## Task prompt
Only the line containing "Task: Click the Estimate Cell Size button" and the lines after it, through the end of the entries, should be output exactly.
--- START ---
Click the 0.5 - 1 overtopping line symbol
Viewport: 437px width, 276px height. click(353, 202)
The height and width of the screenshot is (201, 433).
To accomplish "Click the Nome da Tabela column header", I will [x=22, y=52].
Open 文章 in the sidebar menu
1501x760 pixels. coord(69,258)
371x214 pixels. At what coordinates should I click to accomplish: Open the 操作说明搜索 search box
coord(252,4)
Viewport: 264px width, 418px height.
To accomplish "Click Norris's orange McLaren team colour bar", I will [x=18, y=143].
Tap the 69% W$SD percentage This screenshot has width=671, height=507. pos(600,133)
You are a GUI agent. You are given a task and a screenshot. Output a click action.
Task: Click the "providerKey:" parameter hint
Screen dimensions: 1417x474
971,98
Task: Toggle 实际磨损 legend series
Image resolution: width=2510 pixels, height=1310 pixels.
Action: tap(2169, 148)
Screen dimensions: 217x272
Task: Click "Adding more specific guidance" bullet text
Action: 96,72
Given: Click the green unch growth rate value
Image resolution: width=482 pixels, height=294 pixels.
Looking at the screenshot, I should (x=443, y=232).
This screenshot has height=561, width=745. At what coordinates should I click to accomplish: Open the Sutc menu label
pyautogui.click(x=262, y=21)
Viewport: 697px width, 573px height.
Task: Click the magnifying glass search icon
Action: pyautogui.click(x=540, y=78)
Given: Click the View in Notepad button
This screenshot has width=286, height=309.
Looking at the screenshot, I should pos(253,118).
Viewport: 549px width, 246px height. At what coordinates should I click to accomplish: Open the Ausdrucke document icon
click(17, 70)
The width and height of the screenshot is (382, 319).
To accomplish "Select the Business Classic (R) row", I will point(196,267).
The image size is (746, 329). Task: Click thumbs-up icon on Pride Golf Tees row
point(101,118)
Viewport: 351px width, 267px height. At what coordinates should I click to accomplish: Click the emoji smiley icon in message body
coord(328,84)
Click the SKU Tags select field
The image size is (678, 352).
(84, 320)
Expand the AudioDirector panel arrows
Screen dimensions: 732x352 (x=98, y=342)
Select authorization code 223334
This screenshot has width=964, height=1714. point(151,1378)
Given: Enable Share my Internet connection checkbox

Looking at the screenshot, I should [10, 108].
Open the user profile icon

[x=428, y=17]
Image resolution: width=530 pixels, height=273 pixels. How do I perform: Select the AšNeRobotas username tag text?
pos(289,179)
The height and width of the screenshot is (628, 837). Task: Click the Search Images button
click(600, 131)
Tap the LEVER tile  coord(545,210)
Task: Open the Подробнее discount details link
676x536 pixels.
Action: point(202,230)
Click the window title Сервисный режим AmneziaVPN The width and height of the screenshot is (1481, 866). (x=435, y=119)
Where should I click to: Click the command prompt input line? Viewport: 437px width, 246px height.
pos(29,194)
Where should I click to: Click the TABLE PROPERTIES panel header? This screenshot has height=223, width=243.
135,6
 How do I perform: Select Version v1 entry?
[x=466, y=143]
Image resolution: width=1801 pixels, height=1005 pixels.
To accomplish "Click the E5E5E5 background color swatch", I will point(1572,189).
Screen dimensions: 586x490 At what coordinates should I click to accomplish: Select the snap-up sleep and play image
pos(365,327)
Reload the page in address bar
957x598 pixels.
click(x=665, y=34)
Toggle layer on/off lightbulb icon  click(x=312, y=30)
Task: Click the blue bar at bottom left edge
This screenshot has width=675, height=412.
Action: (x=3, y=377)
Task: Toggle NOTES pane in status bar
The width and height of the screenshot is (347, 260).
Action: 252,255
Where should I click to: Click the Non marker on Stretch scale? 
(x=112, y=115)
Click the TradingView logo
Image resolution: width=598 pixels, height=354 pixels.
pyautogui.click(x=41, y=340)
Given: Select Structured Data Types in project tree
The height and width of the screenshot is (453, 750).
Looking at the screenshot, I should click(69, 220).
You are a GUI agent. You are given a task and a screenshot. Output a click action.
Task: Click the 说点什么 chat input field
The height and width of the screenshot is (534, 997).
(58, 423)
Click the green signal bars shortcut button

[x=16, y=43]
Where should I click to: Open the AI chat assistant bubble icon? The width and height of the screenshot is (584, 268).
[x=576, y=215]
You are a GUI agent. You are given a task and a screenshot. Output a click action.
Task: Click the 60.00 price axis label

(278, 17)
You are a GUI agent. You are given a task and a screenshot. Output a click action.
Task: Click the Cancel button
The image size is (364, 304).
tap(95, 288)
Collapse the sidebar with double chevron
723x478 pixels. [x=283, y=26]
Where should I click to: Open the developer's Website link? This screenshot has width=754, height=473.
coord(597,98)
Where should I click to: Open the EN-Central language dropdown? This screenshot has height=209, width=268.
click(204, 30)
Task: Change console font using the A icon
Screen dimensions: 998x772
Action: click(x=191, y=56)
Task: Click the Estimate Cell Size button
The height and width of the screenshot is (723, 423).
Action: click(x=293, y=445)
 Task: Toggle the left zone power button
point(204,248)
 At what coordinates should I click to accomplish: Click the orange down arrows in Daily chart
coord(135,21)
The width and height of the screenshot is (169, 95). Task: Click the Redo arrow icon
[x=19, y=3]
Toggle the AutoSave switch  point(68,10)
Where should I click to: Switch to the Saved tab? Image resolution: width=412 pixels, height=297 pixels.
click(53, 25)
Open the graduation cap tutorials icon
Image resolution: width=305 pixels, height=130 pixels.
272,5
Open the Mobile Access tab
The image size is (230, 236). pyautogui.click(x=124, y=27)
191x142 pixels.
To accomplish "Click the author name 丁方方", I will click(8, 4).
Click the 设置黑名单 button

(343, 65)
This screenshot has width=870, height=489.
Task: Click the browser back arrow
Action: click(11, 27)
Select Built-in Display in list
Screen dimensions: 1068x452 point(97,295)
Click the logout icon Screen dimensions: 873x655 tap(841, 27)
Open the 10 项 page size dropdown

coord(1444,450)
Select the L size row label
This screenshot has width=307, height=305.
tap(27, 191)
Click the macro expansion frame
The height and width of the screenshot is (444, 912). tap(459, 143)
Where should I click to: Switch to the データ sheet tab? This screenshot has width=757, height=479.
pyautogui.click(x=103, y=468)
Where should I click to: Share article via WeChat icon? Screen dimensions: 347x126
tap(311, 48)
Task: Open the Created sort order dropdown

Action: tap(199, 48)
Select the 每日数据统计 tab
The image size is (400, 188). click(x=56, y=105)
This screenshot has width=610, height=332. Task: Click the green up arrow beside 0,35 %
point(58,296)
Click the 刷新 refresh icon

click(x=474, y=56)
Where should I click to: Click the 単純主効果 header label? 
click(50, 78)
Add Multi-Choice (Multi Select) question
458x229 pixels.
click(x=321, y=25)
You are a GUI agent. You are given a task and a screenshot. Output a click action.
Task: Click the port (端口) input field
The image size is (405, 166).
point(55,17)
--- END ---
## Solution
Task: Click the Estimate Cell Size button
The height and width of the screenshot is (723, 423).
Action: click(x=293, y=445)
 Task: Toggle the left zone power button
point(204,248)
 At what coordinates should I click to accomplish: Click the orange down arrows in Daily chart
coord(135,21)
The width and height of the screenshot is (169, 95). Task: Click the Redo arrow icon
[x=19, y=3]
Toggle the AutoSave switch  point(68,10)
Where should I click to: Switch to the Saved tab? Image resolution: width=412 pixels, height=297 pixels.
click(53, 25)
Open the graduation cap tutorials icon
Image resolution: width=305 pixels, height=130 pixels.
272,5
Open the Mobile Access tab
The image size is (230, 236). pyautogui.click(x=124, y=27)
191x142 pixels.
To accomplish "Click the author name 丁方方", I will click(8, 4).
Click the 设置黑名单 button

(343, 65)
This screenshot has width=870, height=489.
Task: Click the browser back arrow
Action: click(11, 27)
Select Built-in Display in list
Screen dimensions: 1068x452 point(97,295)
Click the logout icon Screen dimensions: 873x655 tap(841, 27)
Open the 10 项 page size dropdown

coord(1444,450)
Select the L size row label
This screenshot has width=307, height=305.
tap(27, 191)
Click the macro expansion frame
The height and width of the screenshot is (444, 912). tap(459, 143)
Where should I click to: Switch to the データ sheet tab? This screenshot has width=757, height=479.
pyautogui.click(x=103, y=468)
Where should I click to: Share article via WeChat icon? Screen dimensions: 347x126
tap(311, 48)
Task: Open the Created sort order dropdown

Action: tap(199, 48)
Select the 每日数据统计 tab
The image size is (400, 188). click(x=56, y=105)
This screenshot has width=610, height=332. Task: Click the green up arrow beside 0,35 %
point(58,296)
Click the 刷新 refresh icon

click(x=474, y=56)
Where should I click to: Click the 単純主効果 header label? 
click(50, 78)
Add Multi-Choice (Multi Select) question
458x229 pixels.
click(x=321, y=25)
You are a GUI agent. You are given a task and a screenshot. Output a click action.
Task: Click the port (端口) input field
The image size is (405, 166).
point(55,17)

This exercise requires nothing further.